» **EXCERPTED PASSAGE**

-- Opening Marker --

- Born: Ursula Marguerite Dorothea Orange 1909
- Died: 1955 (aged 46)
- Occupation: Novelist

= Ursula Orange =

British novelist (1909–1955)

Ursula Orange (1909–1955) was a mid-20th-century British novelist who is known for focusing her books on the domestic lives and career aspirations of young women.

==Biography==
She was born Ursula Marguerite Dorothea Orange in Shimla in 1909. Her father was Sir Hugh Orange, director general of education in India from 1902 to 1910, and then accountant-general of the Board of Education for England and Wales. Her paternal grandfather was physician William Orange, second superintendent of Broadmoor Hospital.

In 1934, Orange married Dennis Tindall, whom she had met when studying at Lady Margaret Hall, Oxford. The couple had a daughter, the writer Gillian Tindall, and a son. She was for a time the assistant secretary for the British Poetry Society. According to her daughter, who wrote about her in the autobiographical 2009 book Footprints in Paris, her death in 1955 at the age of 46 was by suicide.

==Books==
Orange wrote a total of six novels, which have been called "unjustly forgotten". She wrote in a lightly comic vein that concealed serious intentions, and her style has been referred to as "the Angela Thirkell school at its best." Her protagonists tended to be young women of middle-class upbringing who were grappling with the challenges of jobs, children, and romantic entanglements. For example, her first novel, Begin Again (1936), is about several young women who are dissatisfied with their lives in various ways—some are tired of their London jobs while others long to leave the country for London or to have exciting affairs. Of this book, one critic remarked that the women are deftly drawn with a light comic touch but the male characters are somewhat dimmer.

-- Closing Marker --

» **DATA TO EXAMINE**
-- Opening Marker --

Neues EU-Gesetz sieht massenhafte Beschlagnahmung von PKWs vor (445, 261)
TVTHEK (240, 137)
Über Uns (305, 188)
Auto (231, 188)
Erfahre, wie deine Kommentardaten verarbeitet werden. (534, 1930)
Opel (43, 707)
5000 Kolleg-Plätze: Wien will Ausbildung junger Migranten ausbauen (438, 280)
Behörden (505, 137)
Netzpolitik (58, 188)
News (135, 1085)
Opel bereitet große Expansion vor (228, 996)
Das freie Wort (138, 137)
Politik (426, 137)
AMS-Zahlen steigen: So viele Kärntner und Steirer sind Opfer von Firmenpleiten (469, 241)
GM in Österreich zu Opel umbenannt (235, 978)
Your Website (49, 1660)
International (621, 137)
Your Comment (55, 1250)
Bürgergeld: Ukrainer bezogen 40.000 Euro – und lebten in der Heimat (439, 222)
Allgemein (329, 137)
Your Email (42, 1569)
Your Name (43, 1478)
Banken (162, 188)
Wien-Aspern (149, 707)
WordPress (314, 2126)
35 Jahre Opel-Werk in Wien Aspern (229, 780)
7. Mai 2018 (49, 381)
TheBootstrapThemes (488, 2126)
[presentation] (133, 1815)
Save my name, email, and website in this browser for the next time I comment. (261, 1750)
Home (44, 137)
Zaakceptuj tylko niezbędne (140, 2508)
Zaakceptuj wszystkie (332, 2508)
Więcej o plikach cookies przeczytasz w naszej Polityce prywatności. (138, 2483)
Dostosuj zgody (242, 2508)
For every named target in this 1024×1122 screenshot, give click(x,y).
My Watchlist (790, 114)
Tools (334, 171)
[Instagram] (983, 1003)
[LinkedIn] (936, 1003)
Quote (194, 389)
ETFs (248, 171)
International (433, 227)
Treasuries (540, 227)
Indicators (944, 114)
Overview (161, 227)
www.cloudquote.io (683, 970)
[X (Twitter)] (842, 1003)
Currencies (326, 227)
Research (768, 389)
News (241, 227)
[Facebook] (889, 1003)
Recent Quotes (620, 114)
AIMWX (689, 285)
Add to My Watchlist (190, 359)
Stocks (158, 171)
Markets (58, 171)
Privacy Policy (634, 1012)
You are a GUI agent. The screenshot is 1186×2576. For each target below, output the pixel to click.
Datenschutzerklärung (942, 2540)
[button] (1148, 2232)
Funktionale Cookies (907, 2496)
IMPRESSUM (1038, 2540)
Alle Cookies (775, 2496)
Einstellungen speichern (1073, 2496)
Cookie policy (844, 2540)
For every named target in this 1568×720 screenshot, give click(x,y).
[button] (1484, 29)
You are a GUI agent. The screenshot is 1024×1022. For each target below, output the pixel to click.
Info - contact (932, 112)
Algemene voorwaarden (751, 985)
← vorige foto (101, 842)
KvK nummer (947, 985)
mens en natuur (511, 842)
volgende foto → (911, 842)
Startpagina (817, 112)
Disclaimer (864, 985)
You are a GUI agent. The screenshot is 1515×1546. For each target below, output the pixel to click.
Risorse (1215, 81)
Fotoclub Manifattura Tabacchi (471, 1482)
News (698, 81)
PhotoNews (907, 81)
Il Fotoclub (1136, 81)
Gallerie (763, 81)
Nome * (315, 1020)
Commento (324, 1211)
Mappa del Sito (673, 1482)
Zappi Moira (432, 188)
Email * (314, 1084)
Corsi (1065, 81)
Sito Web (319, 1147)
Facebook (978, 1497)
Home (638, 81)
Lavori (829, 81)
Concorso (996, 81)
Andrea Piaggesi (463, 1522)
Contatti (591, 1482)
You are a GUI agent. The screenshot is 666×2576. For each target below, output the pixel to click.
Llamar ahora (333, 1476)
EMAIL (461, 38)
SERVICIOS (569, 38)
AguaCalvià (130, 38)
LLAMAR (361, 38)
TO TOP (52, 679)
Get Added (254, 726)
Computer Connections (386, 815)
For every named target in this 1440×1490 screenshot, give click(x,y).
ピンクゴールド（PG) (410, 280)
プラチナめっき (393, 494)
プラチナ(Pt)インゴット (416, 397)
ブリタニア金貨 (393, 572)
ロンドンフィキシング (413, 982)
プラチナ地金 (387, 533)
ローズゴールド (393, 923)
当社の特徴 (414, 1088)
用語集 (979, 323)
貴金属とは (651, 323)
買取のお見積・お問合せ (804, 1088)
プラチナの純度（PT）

-- Closing Marker --

» **PROMPT 1**
Answer these from the article on Ursula Orange:
(a) In what town was she born?
(b) Whom did she marry in 1934?
(c) What was the title of her first novel, and in what year did it appear?
» **PROMPT 2**
Carry on writing the article on Ursula Orange from the point where it ends.
The records have no role in this.

» **WRITTEN REPLY 1**
(a) Shimla
(b) Dennis Tindall
(c) Begin Again, 1936

» **WRITTEN REPLY 2**
Tom Tiddler's Ground (1941), Orange's third novel, unfolds during World War II, giving a dark undercurrent to the surface comedy. Set in an English village in the early days of the war, the story features a comic cast ranging from war evacuees to shady businessmen, all entangled in odd schemes and domestic complications of various sorts. The key characters are two women of quite different characters. Caroline Cameron is witty and charming but not altogether likeable; bored with her spoiled daughter and her smothering husband, she is ready to strike out on her own. Constance Smith, on the other hand, is kind-hearted and sociable but suffers from a disastrous marriage. The pleasure of the novel lies partly in the way all the complications are worked out by the end. It was published in America by Morrow under the title Ask Me No Questions.

To Sea in a Sieve (1937) is about a rebellious young woman who gets involved in radical movements and is torn between two men. Company in the Evening (1944) is about a young mother who works in a literary agency. Have Your Cake (1942) and Portrait of Adrian (1945) round out the six.